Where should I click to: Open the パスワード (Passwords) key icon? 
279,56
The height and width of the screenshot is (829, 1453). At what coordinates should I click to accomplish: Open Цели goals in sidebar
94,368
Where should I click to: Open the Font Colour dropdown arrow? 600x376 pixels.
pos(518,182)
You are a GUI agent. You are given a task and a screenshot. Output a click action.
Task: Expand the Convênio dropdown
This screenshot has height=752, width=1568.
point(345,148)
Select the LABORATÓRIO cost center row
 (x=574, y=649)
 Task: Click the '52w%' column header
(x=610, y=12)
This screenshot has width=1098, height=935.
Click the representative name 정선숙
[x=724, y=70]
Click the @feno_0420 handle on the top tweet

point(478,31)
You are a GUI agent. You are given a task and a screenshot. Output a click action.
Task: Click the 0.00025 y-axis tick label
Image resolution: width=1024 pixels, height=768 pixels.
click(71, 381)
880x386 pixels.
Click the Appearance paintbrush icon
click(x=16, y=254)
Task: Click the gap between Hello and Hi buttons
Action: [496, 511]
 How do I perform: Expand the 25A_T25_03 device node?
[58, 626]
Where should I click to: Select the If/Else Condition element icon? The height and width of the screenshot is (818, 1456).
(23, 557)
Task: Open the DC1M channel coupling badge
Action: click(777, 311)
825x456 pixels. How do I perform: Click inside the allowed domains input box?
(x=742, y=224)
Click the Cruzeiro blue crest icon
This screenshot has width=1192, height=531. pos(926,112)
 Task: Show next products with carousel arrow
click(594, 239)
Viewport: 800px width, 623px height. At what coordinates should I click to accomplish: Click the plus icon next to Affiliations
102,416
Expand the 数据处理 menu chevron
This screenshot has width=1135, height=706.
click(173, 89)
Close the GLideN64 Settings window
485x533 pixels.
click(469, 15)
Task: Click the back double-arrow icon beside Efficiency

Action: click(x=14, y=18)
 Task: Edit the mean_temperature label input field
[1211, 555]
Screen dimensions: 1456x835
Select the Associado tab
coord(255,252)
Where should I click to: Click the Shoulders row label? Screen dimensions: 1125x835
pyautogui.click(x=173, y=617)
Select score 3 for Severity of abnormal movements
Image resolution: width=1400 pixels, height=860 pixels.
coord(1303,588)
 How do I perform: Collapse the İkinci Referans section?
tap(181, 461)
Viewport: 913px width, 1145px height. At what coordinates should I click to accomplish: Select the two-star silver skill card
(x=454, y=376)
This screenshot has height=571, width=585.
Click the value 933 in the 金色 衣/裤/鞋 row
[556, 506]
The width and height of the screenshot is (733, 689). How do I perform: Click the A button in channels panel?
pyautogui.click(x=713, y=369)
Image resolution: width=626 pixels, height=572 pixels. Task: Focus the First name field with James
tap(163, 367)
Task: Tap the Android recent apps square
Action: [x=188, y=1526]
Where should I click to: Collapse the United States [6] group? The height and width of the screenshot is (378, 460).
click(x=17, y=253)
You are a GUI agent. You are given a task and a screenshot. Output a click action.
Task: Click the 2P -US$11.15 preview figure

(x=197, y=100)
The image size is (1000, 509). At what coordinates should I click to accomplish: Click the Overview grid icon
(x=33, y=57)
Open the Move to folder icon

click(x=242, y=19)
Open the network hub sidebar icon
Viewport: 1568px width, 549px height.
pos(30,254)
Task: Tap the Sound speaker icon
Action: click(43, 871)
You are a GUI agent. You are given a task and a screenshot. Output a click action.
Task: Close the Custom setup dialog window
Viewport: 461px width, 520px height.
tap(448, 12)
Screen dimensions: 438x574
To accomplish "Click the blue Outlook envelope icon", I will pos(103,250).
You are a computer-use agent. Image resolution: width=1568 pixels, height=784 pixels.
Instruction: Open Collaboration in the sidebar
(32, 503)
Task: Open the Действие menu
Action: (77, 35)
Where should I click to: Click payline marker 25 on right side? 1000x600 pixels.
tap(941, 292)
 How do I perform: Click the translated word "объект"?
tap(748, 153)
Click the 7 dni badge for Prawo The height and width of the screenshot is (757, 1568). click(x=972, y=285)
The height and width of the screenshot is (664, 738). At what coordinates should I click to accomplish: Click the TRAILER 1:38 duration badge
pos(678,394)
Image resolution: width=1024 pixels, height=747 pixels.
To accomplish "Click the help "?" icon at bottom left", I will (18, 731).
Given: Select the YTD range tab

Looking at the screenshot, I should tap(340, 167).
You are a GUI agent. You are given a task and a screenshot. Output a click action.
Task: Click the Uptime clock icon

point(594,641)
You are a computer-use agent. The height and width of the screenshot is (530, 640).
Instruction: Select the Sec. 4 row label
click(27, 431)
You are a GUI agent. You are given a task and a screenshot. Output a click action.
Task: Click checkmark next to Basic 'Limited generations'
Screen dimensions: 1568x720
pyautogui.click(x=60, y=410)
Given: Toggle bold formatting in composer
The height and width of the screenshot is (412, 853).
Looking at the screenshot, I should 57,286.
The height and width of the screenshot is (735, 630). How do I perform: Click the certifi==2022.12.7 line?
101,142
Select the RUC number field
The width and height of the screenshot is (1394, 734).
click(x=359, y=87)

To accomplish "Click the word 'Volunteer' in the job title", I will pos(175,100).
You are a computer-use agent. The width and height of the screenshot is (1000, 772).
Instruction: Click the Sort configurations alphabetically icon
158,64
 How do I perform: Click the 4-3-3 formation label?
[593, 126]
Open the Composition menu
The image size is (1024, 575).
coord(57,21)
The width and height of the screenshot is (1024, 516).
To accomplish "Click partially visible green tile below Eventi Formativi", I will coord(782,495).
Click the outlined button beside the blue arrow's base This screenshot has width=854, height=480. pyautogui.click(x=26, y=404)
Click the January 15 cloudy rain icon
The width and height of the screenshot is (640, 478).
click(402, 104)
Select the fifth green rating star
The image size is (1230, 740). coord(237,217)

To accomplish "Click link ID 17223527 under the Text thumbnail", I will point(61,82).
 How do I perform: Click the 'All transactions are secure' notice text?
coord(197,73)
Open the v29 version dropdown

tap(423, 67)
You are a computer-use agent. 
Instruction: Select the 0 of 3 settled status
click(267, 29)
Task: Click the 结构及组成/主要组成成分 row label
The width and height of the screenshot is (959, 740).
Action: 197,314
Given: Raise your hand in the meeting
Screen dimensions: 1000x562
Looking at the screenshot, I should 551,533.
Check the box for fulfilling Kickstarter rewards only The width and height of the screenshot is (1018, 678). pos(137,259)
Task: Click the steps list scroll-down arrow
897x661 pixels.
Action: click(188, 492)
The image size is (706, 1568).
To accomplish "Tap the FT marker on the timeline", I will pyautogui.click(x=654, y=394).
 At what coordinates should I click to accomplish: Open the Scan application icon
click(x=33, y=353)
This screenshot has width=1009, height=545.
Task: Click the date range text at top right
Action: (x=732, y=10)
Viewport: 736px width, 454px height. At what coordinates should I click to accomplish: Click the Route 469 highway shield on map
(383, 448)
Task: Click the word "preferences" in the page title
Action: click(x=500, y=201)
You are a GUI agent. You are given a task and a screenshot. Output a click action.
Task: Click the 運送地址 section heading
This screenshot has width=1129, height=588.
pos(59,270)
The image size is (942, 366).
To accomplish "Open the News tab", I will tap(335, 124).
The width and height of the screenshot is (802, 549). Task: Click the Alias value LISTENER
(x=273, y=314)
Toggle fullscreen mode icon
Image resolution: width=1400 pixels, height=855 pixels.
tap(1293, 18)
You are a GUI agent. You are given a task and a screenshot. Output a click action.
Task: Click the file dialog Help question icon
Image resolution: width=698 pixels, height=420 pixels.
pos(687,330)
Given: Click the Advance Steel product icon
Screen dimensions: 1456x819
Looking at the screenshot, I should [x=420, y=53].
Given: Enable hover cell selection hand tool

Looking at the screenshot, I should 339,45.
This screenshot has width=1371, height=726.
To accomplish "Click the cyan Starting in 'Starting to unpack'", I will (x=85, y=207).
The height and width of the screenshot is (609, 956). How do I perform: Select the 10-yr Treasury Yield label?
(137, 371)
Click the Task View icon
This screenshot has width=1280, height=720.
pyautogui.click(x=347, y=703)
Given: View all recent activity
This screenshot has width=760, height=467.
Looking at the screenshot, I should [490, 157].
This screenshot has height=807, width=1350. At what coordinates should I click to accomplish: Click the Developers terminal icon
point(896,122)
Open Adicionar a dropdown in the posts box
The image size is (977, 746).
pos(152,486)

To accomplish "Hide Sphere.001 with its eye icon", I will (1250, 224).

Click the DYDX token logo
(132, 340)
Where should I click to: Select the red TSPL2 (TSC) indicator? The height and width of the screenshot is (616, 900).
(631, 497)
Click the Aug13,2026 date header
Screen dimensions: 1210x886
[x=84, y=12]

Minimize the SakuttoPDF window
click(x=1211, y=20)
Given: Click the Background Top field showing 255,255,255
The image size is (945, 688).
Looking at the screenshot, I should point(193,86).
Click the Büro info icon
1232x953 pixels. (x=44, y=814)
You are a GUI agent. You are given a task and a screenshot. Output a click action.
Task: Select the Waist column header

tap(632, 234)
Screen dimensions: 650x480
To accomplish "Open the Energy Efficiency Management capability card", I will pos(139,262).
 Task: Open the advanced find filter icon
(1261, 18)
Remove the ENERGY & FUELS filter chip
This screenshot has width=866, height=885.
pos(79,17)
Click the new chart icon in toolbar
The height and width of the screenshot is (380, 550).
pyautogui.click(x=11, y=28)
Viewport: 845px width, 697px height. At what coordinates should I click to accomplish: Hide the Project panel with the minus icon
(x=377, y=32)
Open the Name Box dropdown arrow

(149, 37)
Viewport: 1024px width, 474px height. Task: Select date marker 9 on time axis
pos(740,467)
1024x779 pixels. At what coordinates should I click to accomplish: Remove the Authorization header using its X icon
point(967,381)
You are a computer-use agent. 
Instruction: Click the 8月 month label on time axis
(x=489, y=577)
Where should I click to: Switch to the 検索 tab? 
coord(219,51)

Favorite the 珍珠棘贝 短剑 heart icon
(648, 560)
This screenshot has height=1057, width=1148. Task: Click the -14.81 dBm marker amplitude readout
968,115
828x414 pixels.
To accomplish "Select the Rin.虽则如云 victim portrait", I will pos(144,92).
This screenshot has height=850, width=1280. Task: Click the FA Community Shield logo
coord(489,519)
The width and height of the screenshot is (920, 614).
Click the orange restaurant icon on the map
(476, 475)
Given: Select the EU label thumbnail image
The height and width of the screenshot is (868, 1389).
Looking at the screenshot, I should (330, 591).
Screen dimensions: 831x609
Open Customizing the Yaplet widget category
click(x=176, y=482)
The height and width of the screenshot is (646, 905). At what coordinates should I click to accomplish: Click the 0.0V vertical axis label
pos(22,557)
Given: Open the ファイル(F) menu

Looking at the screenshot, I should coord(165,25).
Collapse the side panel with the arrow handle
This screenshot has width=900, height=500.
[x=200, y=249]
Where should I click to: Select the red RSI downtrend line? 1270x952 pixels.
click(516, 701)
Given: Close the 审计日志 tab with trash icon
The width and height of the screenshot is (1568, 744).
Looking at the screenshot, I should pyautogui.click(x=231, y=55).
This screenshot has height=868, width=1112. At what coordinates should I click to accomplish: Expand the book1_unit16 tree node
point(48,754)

※

What you have to do: From the first line of the data above through the line containing "Task: Expand the Convênio dropdown", repeat each line exactly, and add nothing.

Written solution:
Where should I click to: Open the パスワード (Passwords) key icon? 
279,56
The height and width of the screenshot is (829, 1453). At what coordinates should I click to accomplish: Open Цели goals in sidebar
94,368
Where should I click to: Open the Font Colour dropdown arrow? 600x376 pixels.
pos(518,182)
You are a GUI agent. You are given a task and a screenshot. Output a click action.
Task: Expand the Convênio dropdown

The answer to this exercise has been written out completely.